▼

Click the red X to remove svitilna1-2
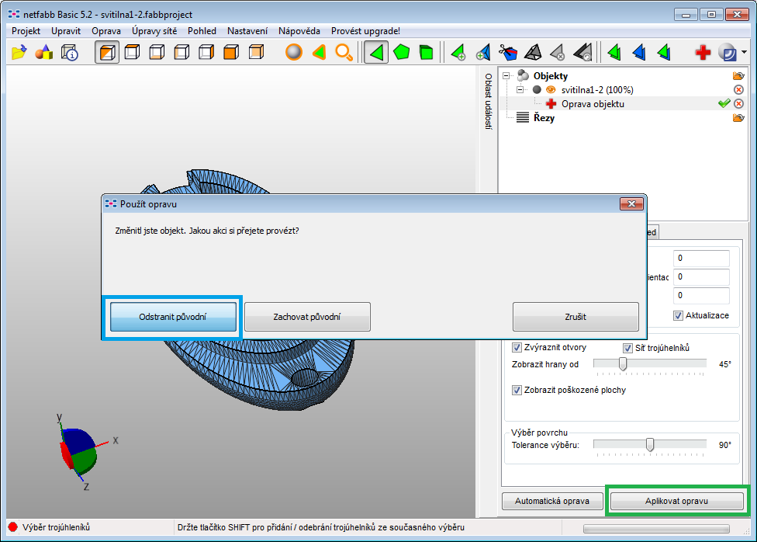Image resolution: width=757 pixels, height=542 pixels. [737, 89]
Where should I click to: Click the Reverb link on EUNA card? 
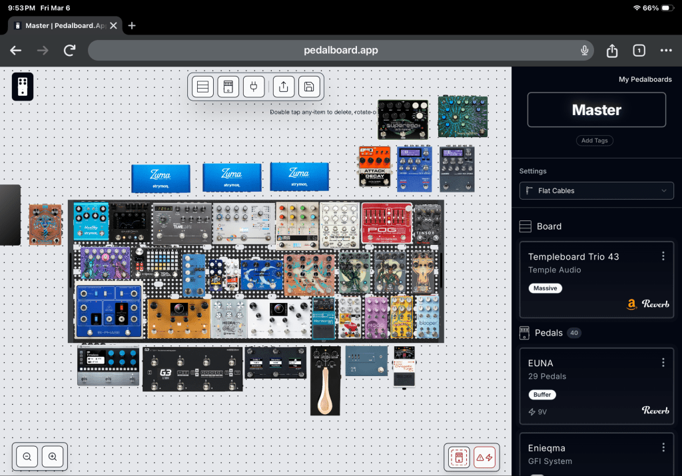pyautogui.click(x=655, y=411)
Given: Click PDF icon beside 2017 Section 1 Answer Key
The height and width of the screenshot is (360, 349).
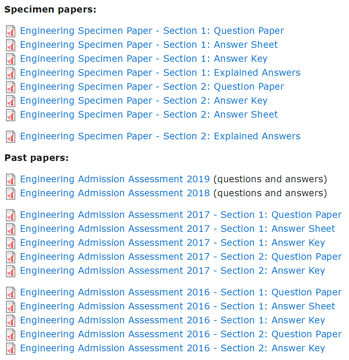Looking at the screenshot, I should pyautogui.click(x=11, y=243).
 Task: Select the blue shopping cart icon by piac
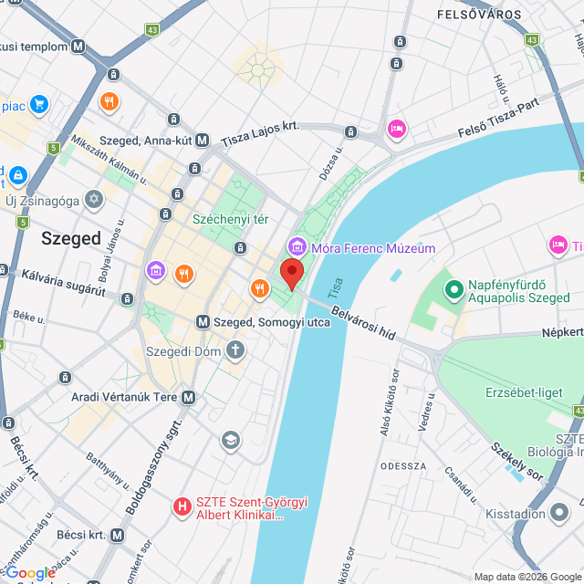(39, 104)
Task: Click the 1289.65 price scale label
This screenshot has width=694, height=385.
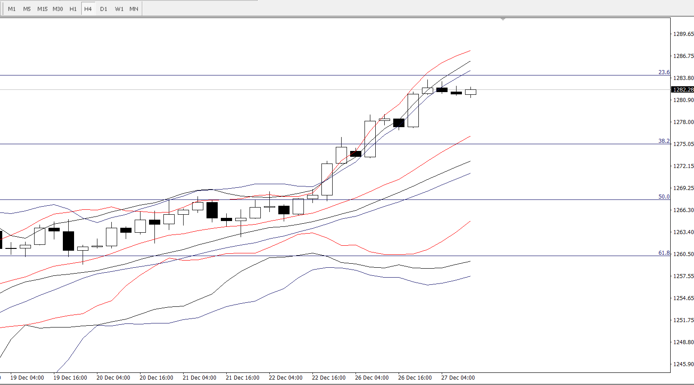Action: pyautogui.click(x=683, y=34)
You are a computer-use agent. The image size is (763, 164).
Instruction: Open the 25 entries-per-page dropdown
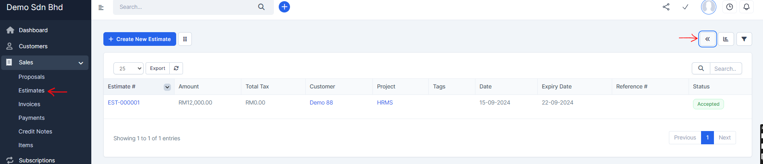tap(128, 68)
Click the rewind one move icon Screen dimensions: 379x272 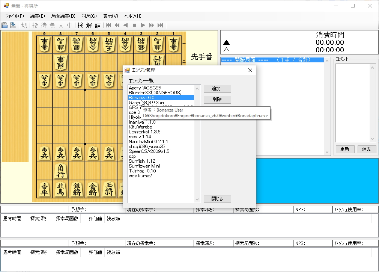[x=117, y=25]
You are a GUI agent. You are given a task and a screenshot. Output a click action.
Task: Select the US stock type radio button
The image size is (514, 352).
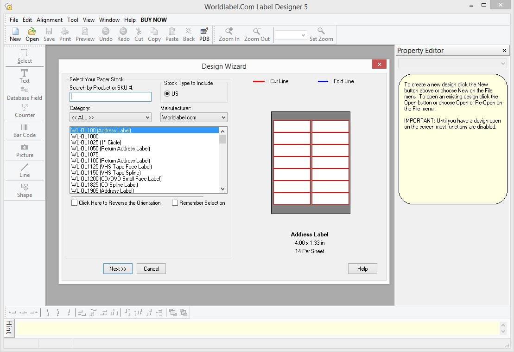click(167, 93)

▲

Work out how many lines in the listing above hold the word "agent", and answer only with that number.

▶ **SOLVED PROBLEM**:
2